Many people who struggle with addiction and chronic pain take Buprenorphine. The Food and Drug Administration (FDA) put Buprenorphine on the market as a treatment for opiate addiction. Learn more about Buprenorphine, why people use the drug and how it blocks opiates.
Why Use Buprenorphine
The two primary reasons people use Buprenorphine include chronic pain and a medication for treatment of mild to moderate opiate or methadone addiction. The body is prevented from going into withdrawal while preventing other opiates from binding to receptor sites. People with addiction can feel less cravings or desire to use. Another benefit is that no matter how much an opiate is taken, a high will not occur.
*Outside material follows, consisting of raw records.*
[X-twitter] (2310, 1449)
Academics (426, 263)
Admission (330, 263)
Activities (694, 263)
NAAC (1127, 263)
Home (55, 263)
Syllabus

Taking opiates while on Buprenorphine is a very bad idea and make a person very sick.
How it Works
When a person is addicted to substances like opiates, the opiates bind to receptors in the brain. Strong opiates cause receptors to be dulled to effects. This makes the need higher and greater for more opiates to get the same effect. If the effect is not achieved the person taking the drug grows uncomfortable as cravings increase. Withdrawal is the experience of not having enough drug to produce an effect and, in its absence, the body tries to create balance and rid the body of existing toxins. Like many opiate blockers, Buprenorphine binds to opiate receptor sites in the brain. Though it is in competition for receptor sites with other opiates, a stronger attraction to the receptors occurs. The receptors are more likely to bind to Buprenorphine even if a stronger opiate is present. Buprenorphine like methadone has a mild opiate effect. The effect is not enough to create a high like a regular opiate but is enough to stop cravings and prevent withdrawal.
The most noted side effects of Buprenorphine are similar to methadone and other opiates. The side effects fall into two categories: physical and psychological symptoms. The side effects include:
- Pupil dilation
- Mild euphoria
- Memory issues
- General distress
When combined with other medication, such as Suboxone or Subutex, other side effects may occur. Buprenorphine is safe to use and overdose is unlikely. It is important to note once Buprenorphine is taken, an individual should not use alcohol or other drugs. A dangerous reaction involving respiratory distress may occur. Opiates do not work while taking Buprenorphine. If a person uses Buprenorphine and needs opiate painkillers as a result of surgery or an accident, things may get worse before getting better. Doctors and emergency personnel must know whether ran individual is taking Buprenorphine prior to administration of other drugs.